Rows of pointing data:
========

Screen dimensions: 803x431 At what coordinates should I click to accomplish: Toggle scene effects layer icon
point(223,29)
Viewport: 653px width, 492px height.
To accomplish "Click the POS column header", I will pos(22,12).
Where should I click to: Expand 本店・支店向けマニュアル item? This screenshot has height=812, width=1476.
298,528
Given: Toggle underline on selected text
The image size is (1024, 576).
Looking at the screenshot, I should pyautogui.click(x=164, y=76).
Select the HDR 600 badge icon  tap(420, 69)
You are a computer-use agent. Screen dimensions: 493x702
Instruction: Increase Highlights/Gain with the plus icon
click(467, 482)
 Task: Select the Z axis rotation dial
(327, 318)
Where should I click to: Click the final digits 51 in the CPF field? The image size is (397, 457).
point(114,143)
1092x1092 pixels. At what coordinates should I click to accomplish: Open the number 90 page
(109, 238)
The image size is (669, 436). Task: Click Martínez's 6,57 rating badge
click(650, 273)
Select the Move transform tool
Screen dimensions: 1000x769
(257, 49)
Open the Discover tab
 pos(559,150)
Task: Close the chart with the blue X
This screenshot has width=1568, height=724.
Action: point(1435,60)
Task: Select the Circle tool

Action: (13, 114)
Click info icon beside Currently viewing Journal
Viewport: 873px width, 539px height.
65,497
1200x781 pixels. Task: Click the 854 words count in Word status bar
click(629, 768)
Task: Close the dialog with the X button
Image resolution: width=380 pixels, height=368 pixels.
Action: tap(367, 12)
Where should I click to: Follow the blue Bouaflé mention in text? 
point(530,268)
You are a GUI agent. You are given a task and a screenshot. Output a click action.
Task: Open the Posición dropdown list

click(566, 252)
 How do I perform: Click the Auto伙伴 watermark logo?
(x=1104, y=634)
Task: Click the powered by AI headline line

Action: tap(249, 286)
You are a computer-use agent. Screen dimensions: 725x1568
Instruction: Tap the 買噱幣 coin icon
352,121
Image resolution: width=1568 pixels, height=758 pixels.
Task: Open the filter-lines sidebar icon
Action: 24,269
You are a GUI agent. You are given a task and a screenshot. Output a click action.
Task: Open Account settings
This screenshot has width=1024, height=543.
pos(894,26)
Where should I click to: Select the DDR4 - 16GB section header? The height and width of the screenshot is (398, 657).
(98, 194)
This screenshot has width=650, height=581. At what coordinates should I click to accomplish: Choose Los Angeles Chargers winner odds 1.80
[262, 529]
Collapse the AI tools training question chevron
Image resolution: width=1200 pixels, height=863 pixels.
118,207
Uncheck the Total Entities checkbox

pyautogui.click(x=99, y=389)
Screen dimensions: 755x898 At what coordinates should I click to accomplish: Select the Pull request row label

========

GOAL:
Lay out the stretch of the listing from the line containing "Uncheck the Total Entities checkbox" through the end of the listing as a Markdown table with the columns Row and Line. Number each line and leave out blank ones.

FULL RESPONSE:
| Row | Line |
|---|---|
| 1 | Uncheck the Total Entities checkbox |
| 2 | pyautogui.click(x=99, y=389) |
| 3 | Screen dimensions: 755x898 At what coordinates should I click to accomplish: Select the Pull request row label |